### [Excerto selecionado]
- - - - - - -

A saúde mental é uma das áreas menos cobertas pelos seguros de saúde em Portugal, sendo residuais as apólices que cobrem serviços de psicologia e psiquiatria, uma situação que preocupa Álvaro Carvalho, director do Programa Nacional para a Saúde Mental.

No final do ano passado, os portugueses beneficiários de seguro de saúde ultrapassavam os dois milhões. O estudo Basef Seguros (de referência para o sector), da Marktest, revelou que, em Setembro de 2016, Portugal tinha 24,6% dos residentes no continente com 15 e mais anos beneficiários de um seguro de saúde. Mas a maioria das apólices não cobre os serviços na área da saúde mental, a começar pela pedopsiquiatria, pediatria do desenvolvimento, psiquiatria ou psicologia.

Álvaro Carvalho diz ter conhecimento da situação e afirma que a mesma o preocupa, pois uma maior cobertura poderia ajudar a dar uma resposta à população que tem a possibilidade de usufruir de um seguro de saúde.

Em Portugal, os especialistas têm estimado que a depressão — tema do Dia Mundial da Saúde, que se assinala na sexta-feira — possa afectar anualmente cerca de 400 mil pessoas.

Um dos dados que preocupam os especialistas é o intervalo que medeia entre o início de sintomas da depressão e o tratamento médico, que, em 2014, era, em média, de cinco anos. Só 35% das pessoas com depressão acederam a cuidados médicos no primeiro ano de surgimento dos sintomas. Em termos de tratamento, as normas de orientação clínica recomendam, em primeira linha, a psicoterapia para pessoas com perturbações mentais comuns.

- - - - - - -

### [Tarefa]
Transcreva do texto sobre a saúde mental nos seguros de saúde o trecho que abre com as palavras "A saúde mental é" e fecha com "psiquiatria ou psicologia.".

[Entradas do conjunto de dados]
- - - - - - -

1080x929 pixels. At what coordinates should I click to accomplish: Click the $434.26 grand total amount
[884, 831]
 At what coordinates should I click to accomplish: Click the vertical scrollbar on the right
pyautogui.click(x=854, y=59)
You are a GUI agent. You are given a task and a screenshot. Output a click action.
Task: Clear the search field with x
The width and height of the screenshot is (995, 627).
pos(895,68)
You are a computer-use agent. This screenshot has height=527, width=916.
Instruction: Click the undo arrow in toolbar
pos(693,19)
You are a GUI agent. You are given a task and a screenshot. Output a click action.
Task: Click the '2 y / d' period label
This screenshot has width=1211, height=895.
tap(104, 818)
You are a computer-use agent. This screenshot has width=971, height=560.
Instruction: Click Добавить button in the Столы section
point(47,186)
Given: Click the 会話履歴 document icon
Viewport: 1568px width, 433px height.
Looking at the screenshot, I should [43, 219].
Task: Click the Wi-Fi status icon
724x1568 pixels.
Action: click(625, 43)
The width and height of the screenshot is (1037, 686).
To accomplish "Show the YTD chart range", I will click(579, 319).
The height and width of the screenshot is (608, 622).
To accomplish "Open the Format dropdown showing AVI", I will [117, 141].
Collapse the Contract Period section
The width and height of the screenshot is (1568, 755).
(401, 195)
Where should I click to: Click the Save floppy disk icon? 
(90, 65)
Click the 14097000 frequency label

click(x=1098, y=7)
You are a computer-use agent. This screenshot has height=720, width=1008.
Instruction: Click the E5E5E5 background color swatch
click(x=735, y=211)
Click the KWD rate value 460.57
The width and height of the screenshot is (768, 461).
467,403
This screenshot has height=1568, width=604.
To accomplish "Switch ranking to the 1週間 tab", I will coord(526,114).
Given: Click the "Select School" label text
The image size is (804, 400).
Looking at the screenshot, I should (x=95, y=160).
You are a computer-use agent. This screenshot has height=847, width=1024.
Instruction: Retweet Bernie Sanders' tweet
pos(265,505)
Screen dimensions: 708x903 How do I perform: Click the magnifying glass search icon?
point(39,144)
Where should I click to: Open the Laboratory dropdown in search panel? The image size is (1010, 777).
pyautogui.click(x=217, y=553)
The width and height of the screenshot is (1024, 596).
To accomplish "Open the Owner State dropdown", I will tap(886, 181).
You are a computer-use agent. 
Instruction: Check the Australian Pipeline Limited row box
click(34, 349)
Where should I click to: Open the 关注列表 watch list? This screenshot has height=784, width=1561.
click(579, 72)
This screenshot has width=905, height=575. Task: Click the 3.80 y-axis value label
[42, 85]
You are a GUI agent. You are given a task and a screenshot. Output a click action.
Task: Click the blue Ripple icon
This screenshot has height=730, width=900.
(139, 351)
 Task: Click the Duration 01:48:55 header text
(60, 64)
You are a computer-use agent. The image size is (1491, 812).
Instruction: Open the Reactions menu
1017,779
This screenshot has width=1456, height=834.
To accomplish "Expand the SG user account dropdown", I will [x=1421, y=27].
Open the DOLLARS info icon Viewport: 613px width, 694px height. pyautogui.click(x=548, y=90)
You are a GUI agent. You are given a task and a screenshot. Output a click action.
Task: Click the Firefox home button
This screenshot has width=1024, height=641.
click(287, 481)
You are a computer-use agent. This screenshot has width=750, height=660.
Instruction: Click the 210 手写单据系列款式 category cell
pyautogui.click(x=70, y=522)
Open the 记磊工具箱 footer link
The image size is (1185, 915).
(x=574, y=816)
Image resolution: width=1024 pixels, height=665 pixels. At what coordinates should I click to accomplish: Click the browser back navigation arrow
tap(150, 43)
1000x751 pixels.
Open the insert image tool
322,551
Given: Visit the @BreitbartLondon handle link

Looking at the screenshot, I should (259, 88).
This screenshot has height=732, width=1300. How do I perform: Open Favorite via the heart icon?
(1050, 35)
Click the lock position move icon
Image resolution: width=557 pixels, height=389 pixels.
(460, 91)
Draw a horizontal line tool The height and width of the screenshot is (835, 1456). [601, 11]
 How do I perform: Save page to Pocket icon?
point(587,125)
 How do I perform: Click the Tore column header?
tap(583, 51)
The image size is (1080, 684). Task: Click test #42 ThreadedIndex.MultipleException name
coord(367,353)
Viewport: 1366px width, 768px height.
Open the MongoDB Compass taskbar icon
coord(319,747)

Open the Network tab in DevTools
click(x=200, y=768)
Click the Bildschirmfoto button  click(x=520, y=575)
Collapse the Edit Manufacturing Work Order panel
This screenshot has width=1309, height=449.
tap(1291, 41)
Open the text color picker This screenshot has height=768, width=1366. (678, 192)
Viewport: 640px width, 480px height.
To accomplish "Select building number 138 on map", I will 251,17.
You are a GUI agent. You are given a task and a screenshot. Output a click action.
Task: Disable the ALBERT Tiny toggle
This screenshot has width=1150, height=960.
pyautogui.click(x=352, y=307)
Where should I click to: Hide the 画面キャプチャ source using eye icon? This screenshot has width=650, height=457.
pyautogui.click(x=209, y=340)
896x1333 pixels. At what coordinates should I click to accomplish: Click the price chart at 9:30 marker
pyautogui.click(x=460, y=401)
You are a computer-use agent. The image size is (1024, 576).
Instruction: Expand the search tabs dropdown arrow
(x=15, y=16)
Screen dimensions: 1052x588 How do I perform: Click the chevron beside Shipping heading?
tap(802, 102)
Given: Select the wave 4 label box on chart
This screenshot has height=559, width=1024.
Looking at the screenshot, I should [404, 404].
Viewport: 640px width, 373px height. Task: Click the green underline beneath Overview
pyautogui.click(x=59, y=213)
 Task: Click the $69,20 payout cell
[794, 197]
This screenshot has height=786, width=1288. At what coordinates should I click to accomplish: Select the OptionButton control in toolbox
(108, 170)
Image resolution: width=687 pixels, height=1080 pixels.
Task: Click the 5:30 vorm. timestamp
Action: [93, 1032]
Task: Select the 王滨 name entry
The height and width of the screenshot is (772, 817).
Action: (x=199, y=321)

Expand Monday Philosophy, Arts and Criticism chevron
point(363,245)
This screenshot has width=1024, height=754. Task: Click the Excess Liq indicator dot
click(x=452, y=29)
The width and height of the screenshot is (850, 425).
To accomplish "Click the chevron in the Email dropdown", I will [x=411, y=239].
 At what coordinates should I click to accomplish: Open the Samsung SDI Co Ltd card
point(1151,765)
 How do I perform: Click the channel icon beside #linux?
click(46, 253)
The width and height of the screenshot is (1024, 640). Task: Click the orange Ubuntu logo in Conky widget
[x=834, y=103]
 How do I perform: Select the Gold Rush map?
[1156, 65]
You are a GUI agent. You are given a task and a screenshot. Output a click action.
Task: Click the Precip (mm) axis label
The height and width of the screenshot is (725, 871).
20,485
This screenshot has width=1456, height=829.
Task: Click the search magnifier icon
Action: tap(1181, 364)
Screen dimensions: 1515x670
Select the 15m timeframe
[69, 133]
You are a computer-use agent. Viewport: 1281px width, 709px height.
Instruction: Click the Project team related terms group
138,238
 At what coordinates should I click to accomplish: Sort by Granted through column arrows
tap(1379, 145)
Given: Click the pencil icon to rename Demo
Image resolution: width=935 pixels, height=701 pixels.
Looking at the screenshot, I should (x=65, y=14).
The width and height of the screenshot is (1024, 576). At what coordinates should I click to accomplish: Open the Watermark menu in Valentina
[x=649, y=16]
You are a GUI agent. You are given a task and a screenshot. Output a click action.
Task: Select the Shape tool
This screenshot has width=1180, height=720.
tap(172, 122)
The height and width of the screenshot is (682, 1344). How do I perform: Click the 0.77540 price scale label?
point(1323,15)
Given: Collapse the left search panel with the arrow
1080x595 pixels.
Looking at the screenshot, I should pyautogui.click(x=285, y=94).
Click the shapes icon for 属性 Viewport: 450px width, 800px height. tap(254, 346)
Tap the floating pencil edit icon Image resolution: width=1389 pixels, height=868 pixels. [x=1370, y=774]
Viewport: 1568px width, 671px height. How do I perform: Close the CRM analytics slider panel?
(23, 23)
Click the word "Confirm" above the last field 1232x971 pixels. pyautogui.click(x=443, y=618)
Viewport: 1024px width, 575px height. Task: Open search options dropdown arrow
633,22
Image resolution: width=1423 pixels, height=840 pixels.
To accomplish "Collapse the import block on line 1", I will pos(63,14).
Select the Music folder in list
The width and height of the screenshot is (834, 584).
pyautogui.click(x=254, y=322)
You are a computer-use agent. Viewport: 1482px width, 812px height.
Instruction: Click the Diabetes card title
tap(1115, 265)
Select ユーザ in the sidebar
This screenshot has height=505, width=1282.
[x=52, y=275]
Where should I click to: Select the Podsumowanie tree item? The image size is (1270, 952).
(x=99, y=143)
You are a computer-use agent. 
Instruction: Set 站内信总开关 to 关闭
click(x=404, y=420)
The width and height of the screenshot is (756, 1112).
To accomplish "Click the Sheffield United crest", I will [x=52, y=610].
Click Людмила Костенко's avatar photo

- - - - - - -

### [Resolução do problema]
A saúde mental é uma das áreas menos cobertas pelos seguros de saúde em Portugal, sendo residuais as apólices que cobrem serviços de psicologia e psiquiatria, uma situação que preocupa Álvaro Carvalho, director do Programa Nacional para a Saúde Mental.

No final do ano passado, os portugueses beneficiários de seguro de saúde ultrapassavam os dois milhões. O estudo Basef Seguros (de referência para o sector), da Marktest, revelou que, em Setembro de 2016, Portugal tinha 24,6% dos residentes no continente com 15 e mais anos beneficiários de um seguro de saúde. Mas a maioria das apólices não cobre os serviços na área da saúde mental, a começar pela pedopsiquiatria, pediatria do desenvolvimento, psiquiatria ou psicologia.